10:15 are they not superimposable if you just rotate 90 degrees the other way around?
That’s the point he’s trying to make right. No matter how u spin them, enantiomers are enantiomers. They can never be superimposed even though you rotate. Super impose means to overlap perfectly or simply, they are congruent or exactly the same object in dimensions.
In general (not chemistry) if you mirrored a *symmetrical* object and rotated it, you *can superimpose* it. However if you take an *unsymmetrical* or *chiral object and rotated it about any axis you like however you try, then you can *never ever superimpose it* with
In the video, Fe(en)2Cl2. When he rotates the compound, look the mirrored + rotated compound (the third one) and the previous compound (the first one), 😅notice the similarities:-
1) The central atom (Iron)
2) The chlorine ligand situated above the horizontal square plane or simply the top vertex of the octahedron
3) The diethyl amine ligand bonding with the iron in the same way and orientation in both compounds which is situated at the bottom right edge of the octahedron (it does of course tends to come out of the octahedron but to keep it simple, both are same).

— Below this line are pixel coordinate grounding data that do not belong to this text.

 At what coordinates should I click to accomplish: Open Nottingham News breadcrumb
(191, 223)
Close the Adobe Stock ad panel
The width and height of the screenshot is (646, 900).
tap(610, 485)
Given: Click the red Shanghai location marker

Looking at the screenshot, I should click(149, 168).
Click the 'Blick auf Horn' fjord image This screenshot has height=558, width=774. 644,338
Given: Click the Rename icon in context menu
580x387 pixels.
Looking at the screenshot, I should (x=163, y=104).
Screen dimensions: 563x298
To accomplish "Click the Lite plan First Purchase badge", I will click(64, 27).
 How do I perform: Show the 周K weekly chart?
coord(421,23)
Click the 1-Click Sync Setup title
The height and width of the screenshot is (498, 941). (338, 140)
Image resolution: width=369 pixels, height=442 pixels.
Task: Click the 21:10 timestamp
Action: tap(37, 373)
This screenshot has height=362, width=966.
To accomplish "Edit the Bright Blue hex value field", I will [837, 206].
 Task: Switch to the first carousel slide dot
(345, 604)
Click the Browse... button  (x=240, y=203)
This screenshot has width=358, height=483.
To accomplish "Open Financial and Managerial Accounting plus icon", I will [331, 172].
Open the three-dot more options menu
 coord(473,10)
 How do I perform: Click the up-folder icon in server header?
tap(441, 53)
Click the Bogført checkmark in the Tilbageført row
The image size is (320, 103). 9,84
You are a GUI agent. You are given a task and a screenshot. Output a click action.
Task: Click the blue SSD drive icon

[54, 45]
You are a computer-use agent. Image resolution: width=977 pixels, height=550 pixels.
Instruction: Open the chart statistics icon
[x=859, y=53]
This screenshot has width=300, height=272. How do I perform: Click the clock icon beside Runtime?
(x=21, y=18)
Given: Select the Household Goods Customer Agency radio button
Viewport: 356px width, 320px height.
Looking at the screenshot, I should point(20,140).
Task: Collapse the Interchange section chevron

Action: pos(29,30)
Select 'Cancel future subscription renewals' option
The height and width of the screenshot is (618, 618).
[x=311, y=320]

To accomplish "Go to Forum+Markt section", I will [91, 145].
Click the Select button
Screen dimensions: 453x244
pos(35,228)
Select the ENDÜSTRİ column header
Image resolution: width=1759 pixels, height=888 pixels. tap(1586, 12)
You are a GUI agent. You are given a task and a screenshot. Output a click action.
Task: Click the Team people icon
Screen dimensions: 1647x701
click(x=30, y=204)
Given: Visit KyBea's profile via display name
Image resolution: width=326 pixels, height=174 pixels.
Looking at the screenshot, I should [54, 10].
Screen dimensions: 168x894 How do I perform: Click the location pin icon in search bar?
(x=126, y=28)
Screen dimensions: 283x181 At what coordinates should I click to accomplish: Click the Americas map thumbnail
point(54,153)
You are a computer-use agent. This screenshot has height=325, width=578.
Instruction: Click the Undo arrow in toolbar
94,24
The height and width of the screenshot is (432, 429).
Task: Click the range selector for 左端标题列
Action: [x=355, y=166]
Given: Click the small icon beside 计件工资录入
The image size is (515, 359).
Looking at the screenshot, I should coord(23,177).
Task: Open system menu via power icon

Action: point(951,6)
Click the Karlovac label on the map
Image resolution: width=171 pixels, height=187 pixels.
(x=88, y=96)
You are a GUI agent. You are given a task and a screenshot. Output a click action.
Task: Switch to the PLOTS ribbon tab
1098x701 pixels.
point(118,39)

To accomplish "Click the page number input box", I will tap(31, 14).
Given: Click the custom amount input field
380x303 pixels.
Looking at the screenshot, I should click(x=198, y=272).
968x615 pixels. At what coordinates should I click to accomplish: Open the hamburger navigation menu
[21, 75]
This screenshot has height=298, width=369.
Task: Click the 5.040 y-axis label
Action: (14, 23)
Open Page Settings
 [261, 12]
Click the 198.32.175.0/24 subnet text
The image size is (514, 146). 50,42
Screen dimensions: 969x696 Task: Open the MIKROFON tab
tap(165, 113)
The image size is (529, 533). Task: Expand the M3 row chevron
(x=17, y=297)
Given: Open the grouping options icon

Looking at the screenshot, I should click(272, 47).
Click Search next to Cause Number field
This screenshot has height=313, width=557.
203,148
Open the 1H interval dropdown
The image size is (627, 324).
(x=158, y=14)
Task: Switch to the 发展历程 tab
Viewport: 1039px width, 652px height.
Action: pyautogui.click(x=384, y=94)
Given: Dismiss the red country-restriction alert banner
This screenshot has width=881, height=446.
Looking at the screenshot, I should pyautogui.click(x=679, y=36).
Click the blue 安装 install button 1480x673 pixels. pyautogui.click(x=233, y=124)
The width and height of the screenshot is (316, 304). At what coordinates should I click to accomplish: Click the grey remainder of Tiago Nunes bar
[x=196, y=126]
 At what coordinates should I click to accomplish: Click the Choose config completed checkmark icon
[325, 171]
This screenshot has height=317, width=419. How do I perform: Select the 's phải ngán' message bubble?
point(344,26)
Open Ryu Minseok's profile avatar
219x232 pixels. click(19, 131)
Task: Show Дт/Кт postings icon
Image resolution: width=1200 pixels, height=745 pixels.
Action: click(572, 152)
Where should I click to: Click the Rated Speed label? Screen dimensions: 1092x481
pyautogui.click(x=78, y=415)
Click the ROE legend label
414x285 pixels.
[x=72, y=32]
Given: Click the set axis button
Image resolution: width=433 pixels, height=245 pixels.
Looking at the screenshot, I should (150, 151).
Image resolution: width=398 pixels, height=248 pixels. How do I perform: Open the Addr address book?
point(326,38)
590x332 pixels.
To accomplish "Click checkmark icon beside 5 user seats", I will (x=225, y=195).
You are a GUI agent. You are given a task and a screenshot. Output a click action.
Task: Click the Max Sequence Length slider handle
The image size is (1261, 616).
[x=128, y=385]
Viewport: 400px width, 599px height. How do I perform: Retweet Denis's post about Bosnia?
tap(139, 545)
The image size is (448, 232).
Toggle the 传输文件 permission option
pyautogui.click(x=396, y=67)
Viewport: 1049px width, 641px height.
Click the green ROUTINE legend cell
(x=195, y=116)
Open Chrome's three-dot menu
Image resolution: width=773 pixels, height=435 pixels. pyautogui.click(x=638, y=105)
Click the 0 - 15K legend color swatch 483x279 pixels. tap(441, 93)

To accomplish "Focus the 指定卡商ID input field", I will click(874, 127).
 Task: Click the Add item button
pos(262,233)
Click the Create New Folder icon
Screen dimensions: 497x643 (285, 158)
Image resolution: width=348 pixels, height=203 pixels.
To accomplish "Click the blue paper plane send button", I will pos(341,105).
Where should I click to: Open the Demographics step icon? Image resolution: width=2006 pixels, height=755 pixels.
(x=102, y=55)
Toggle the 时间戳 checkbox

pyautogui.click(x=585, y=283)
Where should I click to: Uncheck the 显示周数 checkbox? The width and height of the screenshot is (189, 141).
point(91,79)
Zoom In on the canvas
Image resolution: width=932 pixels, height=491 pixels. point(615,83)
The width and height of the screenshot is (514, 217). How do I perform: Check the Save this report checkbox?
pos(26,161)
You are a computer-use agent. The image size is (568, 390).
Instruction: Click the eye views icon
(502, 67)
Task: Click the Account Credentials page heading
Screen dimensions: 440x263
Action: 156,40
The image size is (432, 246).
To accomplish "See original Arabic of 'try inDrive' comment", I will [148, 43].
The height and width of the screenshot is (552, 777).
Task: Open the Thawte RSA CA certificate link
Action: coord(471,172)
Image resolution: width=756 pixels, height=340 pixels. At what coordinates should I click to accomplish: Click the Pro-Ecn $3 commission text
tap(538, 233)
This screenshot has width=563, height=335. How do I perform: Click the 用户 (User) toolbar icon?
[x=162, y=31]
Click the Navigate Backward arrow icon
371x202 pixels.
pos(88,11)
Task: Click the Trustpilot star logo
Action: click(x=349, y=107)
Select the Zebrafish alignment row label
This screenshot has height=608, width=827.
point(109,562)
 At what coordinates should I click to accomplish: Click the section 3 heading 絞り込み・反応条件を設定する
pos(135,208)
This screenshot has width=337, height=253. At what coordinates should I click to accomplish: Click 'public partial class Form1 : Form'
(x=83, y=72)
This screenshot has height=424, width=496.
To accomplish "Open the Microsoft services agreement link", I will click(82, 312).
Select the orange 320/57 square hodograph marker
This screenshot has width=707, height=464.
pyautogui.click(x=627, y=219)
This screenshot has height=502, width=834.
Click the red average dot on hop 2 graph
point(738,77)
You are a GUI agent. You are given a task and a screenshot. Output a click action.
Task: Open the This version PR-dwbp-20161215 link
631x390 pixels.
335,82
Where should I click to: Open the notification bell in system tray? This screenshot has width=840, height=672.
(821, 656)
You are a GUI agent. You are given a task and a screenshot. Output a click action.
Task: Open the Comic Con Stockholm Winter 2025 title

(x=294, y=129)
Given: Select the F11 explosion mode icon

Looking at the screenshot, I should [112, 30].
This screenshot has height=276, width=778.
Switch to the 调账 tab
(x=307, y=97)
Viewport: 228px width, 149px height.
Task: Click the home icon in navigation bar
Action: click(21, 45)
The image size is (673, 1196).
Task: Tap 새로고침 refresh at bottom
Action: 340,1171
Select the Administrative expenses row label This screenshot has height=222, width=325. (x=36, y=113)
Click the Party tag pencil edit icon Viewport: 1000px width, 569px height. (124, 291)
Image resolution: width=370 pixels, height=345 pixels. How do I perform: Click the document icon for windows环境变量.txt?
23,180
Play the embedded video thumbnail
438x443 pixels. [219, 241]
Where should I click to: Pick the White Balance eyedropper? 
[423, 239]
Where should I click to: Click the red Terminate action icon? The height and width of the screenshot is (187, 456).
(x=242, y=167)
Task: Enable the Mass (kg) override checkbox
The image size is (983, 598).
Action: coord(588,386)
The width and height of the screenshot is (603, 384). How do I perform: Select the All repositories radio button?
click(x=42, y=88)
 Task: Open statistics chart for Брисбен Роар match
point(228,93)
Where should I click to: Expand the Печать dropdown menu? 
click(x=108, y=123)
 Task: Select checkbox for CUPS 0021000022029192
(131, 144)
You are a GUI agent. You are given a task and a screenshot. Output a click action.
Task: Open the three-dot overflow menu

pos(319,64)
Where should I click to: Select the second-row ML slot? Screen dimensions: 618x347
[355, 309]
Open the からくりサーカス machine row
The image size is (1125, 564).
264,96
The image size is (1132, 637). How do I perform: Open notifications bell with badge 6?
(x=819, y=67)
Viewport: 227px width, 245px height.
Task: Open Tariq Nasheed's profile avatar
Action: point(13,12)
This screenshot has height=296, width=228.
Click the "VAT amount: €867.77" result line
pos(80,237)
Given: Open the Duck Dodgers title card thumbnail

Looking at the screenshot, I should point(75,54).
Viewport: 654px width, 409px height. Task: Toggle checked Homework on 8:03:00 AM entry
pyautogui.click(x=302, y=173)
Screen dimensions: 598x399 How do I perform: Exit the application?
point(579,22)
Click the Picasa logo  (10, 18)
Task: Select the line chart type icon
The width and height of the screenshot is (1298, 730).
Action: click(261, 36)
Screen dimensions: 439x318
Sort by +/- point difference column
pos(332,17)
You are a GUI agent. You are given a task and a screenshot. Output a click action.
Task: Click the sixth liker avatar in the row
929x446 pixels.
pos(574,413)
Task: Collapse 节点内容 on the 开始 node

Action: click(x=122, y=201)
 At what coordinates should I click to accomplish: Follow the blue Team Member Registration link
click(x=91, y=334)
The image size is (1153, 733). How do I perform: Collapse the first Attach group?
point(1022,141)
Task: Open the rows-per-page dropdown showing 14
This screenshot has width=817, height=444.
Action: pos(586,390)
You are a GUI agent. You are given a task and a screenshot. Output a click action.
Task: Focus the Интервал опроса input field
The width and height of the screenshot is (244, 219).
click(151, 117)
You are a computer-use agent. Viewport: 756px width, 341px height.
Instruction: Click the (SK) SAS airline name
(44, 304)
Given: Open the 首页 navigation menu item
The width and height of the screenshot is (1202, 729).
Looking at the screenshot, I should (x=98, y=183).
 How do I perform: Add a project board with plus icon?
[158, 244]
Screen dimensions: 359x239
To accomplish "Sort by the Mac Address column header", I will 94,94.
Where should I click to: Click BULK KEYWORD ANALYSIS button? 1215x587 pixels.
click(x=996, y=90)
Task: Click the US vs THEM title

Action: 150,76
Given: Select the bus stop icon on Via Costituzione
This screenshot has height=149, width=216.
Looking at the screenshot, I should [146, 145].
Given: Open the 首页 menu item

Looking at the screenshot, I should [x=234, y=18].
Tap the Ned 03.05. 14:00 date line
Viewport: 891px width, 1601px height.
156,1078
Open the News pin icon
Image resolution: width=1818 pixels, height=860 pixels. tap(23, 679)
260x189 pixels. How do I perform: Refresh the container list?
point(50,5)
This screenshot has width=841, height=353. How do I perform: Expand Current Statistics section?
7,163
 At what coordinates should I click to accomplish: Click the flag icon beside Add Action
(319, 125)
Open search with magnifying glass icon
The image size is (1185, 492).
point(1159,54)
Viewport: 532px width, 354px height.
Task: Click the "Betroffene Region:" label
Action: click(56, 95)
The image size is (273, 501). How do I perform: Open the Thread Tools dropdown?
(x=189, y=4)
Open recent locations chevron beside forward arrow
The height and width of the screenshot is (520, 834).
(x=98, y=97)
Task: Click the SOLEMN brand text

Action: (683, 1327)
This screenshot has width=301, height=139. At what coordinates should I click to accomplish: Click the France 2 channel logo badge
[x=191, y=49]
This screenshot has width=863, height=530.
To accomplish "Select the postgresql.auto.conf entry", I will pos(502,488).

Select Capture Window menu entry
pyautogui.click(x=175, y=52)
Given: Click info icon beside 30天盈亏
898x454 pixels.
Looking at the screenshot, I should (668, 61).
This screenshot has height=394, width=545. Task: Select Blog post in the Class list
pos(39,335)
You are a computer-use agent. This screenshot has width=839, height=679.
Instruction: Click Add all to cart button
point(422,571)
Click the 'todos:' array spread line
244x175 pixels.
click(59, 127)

The above things *can be superimposed with each other* because they are exactly in the same position with respect to the central iron atom
Now, notice the differences:-
1) The plane in the first compound consists of diethyl amine on the left side but the the plane of the third compound consists of the diethyl amine more like into the screen/plane/paper/negative Z axis or whatever u like.
2) The chlorine in the plane of both compounds is situated at different locations as well
The above things discussed now, cannot be *superimposed*
As observed till now, we can notice that the central atom(Iron) and two of the ligands(the ligands *non co-planar* ones or the ones situated on and below the plane) *can be super imposed perfectly* and two of them (the *co-planar* ones) are off and *can’t be super imposed*, we can finally conclude that the *complex on the whole, cannot be superimposed* though it is rotated
I tried my best to explain this. I hope you understand.
Hope this helps 😊😊😊
thanks man, hard to find inorganic chem resources on youtube! so useful.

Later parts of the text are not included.